<<<<

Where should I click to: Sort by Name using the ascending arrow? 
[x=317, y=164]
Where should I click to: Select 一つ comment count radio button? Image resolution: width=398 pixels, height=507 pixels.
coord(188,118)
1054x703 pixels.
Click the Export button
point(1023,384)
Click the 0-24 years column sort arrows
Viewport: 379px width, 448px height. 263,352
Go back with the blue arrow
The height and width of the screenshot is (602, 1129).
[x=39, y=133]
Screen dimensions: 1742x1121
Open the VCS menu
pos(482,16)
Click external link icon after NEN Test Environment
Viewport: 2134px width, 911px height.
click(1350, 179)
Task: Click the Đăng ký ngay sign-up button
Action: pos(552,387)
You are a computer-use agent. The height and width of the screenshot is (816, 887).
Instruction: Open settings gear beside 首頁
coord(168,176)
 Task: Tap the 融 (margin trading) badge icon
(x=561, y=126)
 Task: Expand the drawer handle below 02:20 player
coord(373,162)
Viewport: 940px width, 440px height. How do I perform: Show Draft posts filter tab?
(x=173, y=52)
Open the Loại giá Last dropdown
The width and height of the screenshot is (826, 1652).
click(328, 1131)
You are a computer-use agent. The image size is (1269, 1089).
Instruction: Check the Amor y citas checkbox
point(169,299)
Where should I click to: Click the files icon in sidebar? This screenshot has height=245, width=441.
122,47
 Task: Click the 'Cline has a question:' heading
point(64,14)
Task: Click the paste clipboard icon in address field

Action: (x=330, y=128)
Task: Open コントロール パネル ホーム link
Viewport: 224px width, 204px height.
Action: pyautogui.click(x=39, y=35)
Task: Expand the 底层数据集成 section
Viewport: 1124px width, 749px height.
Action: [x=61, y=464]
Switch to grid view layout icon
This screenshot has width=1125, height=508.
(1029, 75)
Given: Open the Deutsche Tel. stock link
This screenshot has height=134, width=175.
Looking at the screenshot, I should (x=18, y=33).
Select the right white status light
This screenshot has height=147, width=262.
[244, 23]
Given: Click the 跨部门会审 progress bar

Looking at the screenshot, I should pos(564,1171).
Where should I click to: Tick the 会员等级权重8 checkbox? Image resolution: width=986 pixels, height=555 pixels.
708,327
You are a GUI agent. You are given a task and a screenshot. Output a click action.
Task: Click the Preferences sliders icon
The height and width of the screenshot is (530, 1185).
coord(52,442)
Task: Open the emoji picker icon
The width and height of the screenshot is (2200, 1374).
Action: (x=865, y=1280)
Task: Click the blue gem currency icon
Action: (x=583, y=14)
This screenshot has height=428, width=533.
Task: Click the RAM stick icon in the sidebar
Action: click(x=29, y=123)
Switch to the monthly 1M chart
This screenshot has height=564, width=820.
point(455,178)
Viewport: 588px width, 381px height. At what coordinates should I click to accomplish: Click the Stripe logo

>>>>

• [Task brief]: Return what is listed above, exactly and completely.

• [Task answer]:
Where should I click to: Sort by Name using the ascending arrow? 
[x=317, y=164]
Where should I click to: Select 一つ comment count radio button? Image resolution: width=398 pixels, height=507 pixels.
coord(188,118)
1054x703 pixels.
Click the Export button
point(1023,384)
Click the 0-24 years column sort arrows
Viewport: 379px width, 448px height. 263,352
Go back with the blue arrow
The height and width of the screenshot is (602, 1129).
[x=39, y=133]
Screen dimensions: 1742x1121
Open the VCS menu
pos(482,16)
Click external link icon after NEN Test Environment
Viewport: 2134px width, 911px height.
click(1350, 179)
Task: Click the Đăng ký ngay sign-up button
Action: pos(552,387)
You are a computer-use agent. The height and width of the screenshot is (816, 887).
Instruction: Open settings gear beside 首頁
coord(168,176)
 Task: Tap the 融 (margin trading) badge icon
(x=561, y=126)
 Task: Expand the drawer handle below 02:20 player
coord(373,162)
Viewport: 940px width, 440px height. How do I perform: Show Draft posts filter tab?
(x=173, y=52)
Open the Loại giá Last dropdown
The width and height of the screenshot is (826, 1652).
click(328, 1131)
You are a computer-use agent. The image size is (1269, 1089).
Instruction: Check the Amor y citas checkbox
point(169,299)
Where should I click to: Click the files icon in sidebar? This screenshot has height=245, width=441.
122,47
 Task: Click the 'Cline has a question:' heading
point(64,14)
Task: Click the paste clipboard icon in address field

Action: (x=330, y=128)
Task: Open コントロール パネル ホーム link
Viewport: 224px width, 204px height.
Action: pyautogui.click(x=39, y=35)
Task: Expand the 底层数据集成 section
Viewport: 1124px width, 749px height.
Action: [x=61, y=464]
Switch to grid view layout icon
This screenshot has width=1125, height=508.
(1029, 75)
Given: Open the Deutsche Tel. stock link
This screenshot has height=134, width=175.
Looking at the screenshot, I should (x=18, y=33).
Select the right white status light
This screenshot has height=147, width=262.
[244, 23]
Given: Click the 跨部门会审 progress bar

Looking at the screenshot, I should pos(564,1171).
Where should I click to: Tick the 会员等级权重8 checkbox? Image resolution: width=986 pixels, height=555 pixels.
708,327
You are a GUI agent. You are given a task and a screenshot. Output a click action.
Task: Click the Preferences sliders icon
The height and width of the screenshot is (530, 1185).
coord(52,442)
Task: Open the emoji picker icon
The width and height of the screenshot is (2200, 1374).
Action: (x=865, y=1280)
Task: Click the blue gem currency icon
Action: (x=583, y=14)
This screenshot has height=428, width=533.
Task: Click the RAM stick icon in the sidebar
Action: click(x=29, y=123)
Switch to the monthly 1M chart
This screenshot has height=564, width=820.
point(455,178)
Viewport: 588px width, 381px height. At what coordinates should I click to accomplish: Click the Stripe logo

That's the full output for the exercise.